-- Text under study follows --

In this example, each node contains an integer value as its data and a pointer to the next node in the sequence.

## How Does It Work?

In a linked list, each node holds both data and a reference to the next node. By following these references, we can traverse through all the elements in the list.

To access an element at a specific position in the linked list, we must start from the head node and iterate through each subsequent node until we reach our desired position. This process is known as traversal.

### Insertion

One of the main advantages of using a linked list is its ability to efficiently insert elements. To insert an element at any given position:

• Create a new node with the desired data.
• Update the next pointer of the new node to point to the next node in the sequence.
• Update the next pointer of the previous node to point to the new node.

This process allows for constant-time insertion at both the beginning and end of the linked list. However, inserting at a specific position requires traversal, resulting in a time complexity of O(n).

### Deletion

Similar to insertion, deleting an element from a linked list can be done efficiently. To delete an element:

• Find the previous node of the node to be deleted.
• Update the next pointer of the previous node to skip over the node to be deleted.
• Delete the desired node.

This process also allows for constant-time deletion at both ends of the linked list but requires traversal for deleting at a specific position.

• Dynamic Size: Unlike arrays, linked lists can grow or shrink dynamically without requiring pre-allocation or wasting memory.
• Efficient Insertion and Deletion: Adding or removing elements from a linked list is efficient compared to arrays, especially when dealing with large data sets.

-- Text under study concluded --

Problem set |
1 – List the three steps the linked-list text gives for inserting an element, in order.
2 – Please translate this sentence from the linked-list text into Spanish: "To access an element at a specific position in the linked list, we must start from the head node and iterate through each subsequent node until we reach our desired position."
3 – Set down the passage of the linked-list text that begins at the words "Similar to insertion, deleting" and stops after "large data sets.".

-- Exercise data follows --

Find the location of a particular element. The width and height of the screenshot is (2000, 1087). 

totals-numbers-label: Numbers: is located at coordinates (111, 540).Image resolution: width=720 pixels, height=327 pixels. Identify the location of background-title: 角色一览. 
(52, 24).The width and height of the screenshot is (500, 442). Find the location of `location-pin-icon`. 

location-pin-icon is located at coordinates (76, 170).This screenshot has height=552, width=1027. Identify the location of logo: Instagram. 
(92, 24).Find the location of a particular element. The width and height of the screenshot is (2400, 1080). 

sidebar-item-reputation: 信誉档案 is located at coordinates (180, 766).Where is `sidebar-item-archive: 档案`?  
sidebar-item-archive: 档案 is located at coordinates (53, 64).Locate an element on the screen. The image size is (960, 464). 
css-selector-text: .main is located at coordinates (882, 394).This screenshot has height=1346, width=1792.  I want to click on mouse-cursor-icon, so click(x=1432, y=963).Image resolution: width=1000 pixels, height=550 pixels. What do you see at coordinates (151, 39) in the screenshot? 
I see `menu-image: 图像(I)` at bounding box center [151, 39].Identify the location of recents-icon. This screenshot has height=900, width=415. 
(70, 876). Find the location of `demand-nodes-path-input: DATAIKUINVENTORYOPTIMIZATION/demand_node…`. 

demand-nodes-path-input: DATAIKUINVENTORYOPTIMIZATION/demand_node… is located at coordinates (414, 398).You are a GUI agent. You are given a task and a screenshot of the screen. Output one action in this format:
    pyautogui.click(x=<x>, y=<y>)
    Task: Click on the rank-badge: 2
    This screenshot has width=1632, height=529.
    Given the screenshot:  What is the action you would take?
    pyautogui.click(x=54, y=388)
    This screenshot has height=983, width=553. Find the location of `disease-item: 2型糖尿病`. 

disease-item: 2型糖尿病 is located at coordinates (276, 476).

-- Exercise data concluded --

Solutions to the problems |
1 –
1. Create a new node with the desired data.
2. Update the next pointer of the new node to point to the next node in the sequence.
3. Update the next pointer of the previous node to point to the new node.

2 – Para acceder a un elemento en una posición específica de la lista enlazada, debemos comenzar desde el nodo cabeza e iterar por cada nodo siguiente hasta llegar a la posición deseada.

3 –
Similar to insertion, deleting an element from a linked list can be done efficiently. To delete an element:

• Find the previous node of the node to be deleted.
• Update the next pointer of the previous node to skip over the node to be deleted.
• Delete the desired node.

This process also allows for constant-time deletion at both ends of the linked list but requires traversal for deleting at a specific position.

• Dynamic Size: Unlike arrays, linked lists can grow or shrink dynamically without requiring pre-allocation or wasting memory.
• Efficient Insertion and Deletion: Adding or removing elements from a linked list is efficient compared to arrays, especially when dealing with large data sets.